Everything can fail, but a hybrid solution is the best way to make sure that as much disruption can be avoided. Google’s global outage at the beginning of June proves just this. The multi-hour outage affected numerous Google services but also those that depend on it such as Uber and Snapchat. If this were to happen again, and Google’s gaming services went down, all of its customers wouldn’t be able to game at all – which would be a catastrophe.

Can Google Stadia learn from the mistakes of others?

It echoes previous failures such as the misjudgement of the Xbox One launch, when Microsoft announced pre-launch that you could only play with an internet connection, removing the opportunity to play at all after a period of 24 hours ‘offline’ and rendering the machine completely useless for those without access to the internet. Thanks to major backlash, it was never rolled out. Of course, gamers’ mindsets have altered slightly since 2013 and many have become more accustomed to having a constant connection to the internet. But Google Stadia will have an absolute dependence on the internet to function – something that could cause quite a few issues.

There’s no denying that the internet is a hyper resilient network, but the bubble will burst at the pace that everything is being put into it. By harmoniously working with on-premise solutions and the internet, the pressure is relieved, and companies and gamers can decide what works best for them. Approaching a hybrid and multi-cloud model will ensure that everyone has the power to choose the best-of-breed system for all workloads. The stigma around legacy systems needs to be altered, they are no bad thing.

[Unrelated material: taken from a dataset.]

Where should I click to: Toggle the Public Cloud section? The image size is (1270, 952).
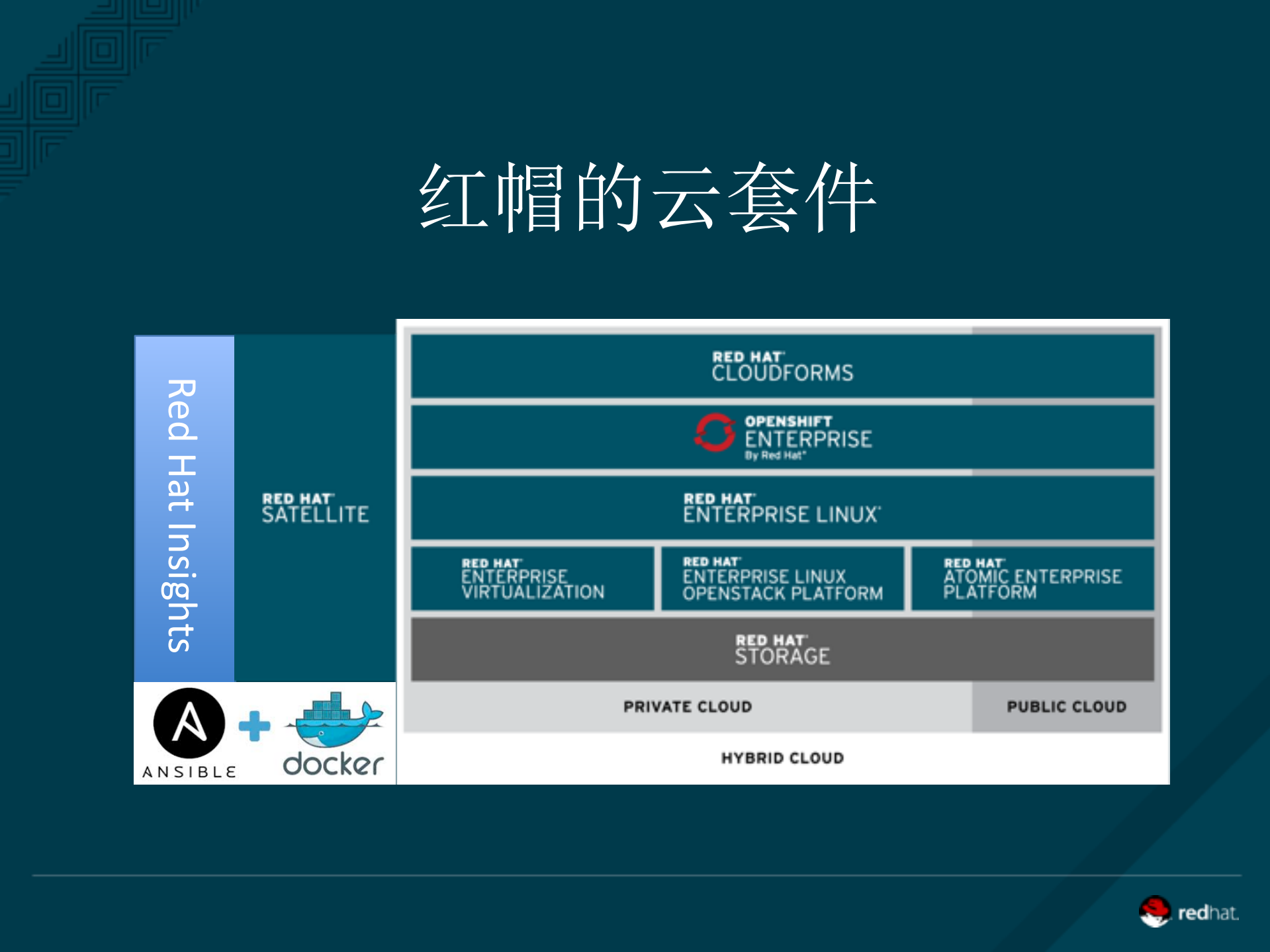[x=1066, y=707]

It’ll be fascinating to see how Google executes Stadia and the wider reaction to it. If it gets it right, it’ll change gaming forever, putting serious pressure on competitors to follow suit. However, we must approach a multi-cloud, hybrid model to cope with the traffic that will continue to fly through our networks. Or else, we could see the whole thing burst and be back to playing our handheld Gameboys to get our gaming fix.